**Задания**:
**A)** Перепечатайте из фрагмента текст от слов «И еще одна весьма» до слов «воистину – божественно!» включительно.
**B)** Выпишите по порядку все слова и выражения, которые во фрагменте взяты в кавычки «ёлочки».

Продолжая, теперь уже самостоятельно, наши размышления в этом направлении, приходим к иному, совершенно потрясающему открытию. Ведь Слово – это прежде всего имя Самого Бога, Имя Христа! На какую же неизмеримую высоту поднимает нас эта мысль, какое высокое достоинство, при таком рассмотрении, придано всем нам. Вспомним первые строки Евангелия от Иоанна, знакомые даже тем, кто ни разу не брал Евангелия в руки: «В начале было Слово, и Слово было у Бога, и Слово было Бог» (Ин. 1, 1). Эта же мысль звучит торжественным гимном в известной молитве Владычице Небесной «Достойно есть»: «Честнейшую Херувим и славнейшую без сравнения Серафим, без истления Бога Слова рождшую, сущую Богородицу Тя величаем».

И еще одна весьма немаловажная деталь. Да, в том же азербайджанском языке человек назван именем первого человека (по-азербайджански «человек» – «адам»), – нашего пусть праотца, но все же человека. Согласитесь, что это родство по плоти, иначе, по горизонтали. В русском же языке запечатлено высочайшее родство человека с Богом, с Самим Христом, по духу, суть, по вертикали. Вектор русского языка мистически устремлен, таким образом, в Небо, а потому он уникален еще и в силу этой своей особенности. Вот и хочется возразить известному горьковскому персонажу, его напыщенной декларации, звучащей так пародийно на самом дне жизни, среди опустившихся людей: «Человек – это звучит гордо!». Да нет, не гордо звучит человек в русском языке, но воистину – божественно!

**Исходные данные**:
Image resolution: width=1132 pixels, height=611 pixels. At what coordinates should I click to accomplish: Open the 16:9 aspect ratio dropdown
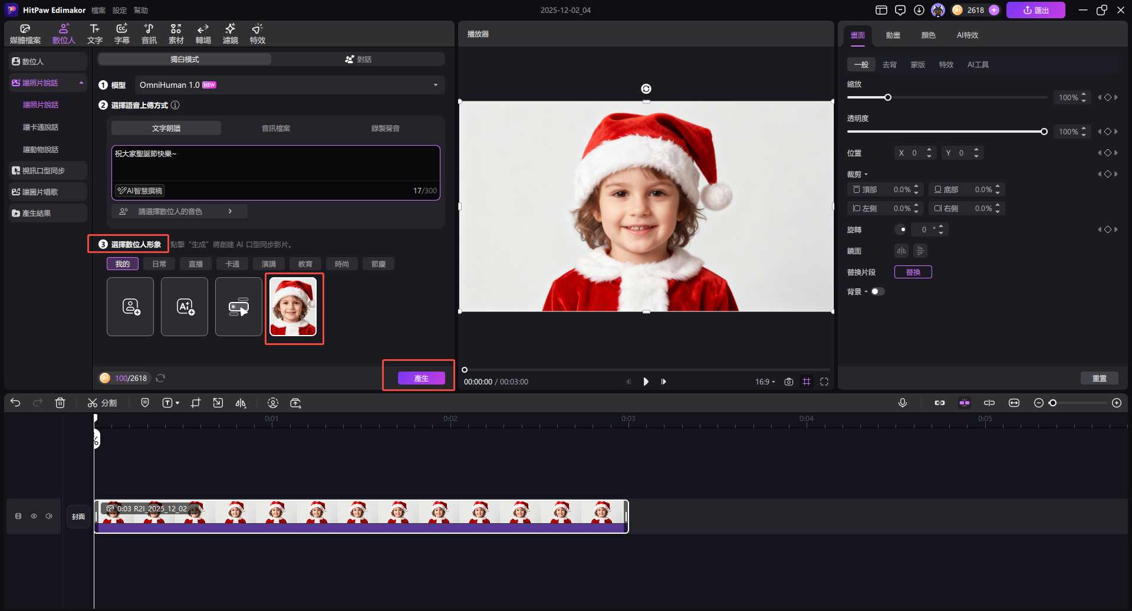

**Ответы**:
**A)**
И еще одна весьма немаловажная деталь. Да, в том же азербайджанском языке человек назван именем первого человека (по-азербайджански «человек» – «адам»), – нашего пусть праотца, но все же человека. Согласитесь, что это родство по плоти, иначе, по горизонтали. В русском же языке запечатлено высочайшее родство человека с Богом, с Самим Христом, по духу, суть, по вертикали. Вектор русского языка мистически устремлен, таким образом, в Небо, а потому он уникален еще и в силу этой своей особенности. Вот и хочется возразить известному горьковскому персонажу, его напыщенной декларации, звучащей так пародийно на самом дне жизни, среди опустившихся людей: «Человек – это звучит гордо!». Да нет, не гордо звучит человек в русском языке, но воистину – божественно!

**B)**
1. В начале было Слово, и Слово было у Бога, и Слово было Бог
2. Достойно есть
3. Честнейшую Херувим и славнейшую без сравнения Серафим, без истления Бога Слова рождшую, сущую Богородицу Тя величаем
4. человек
5. адам
6. Человек – это звучит гордо!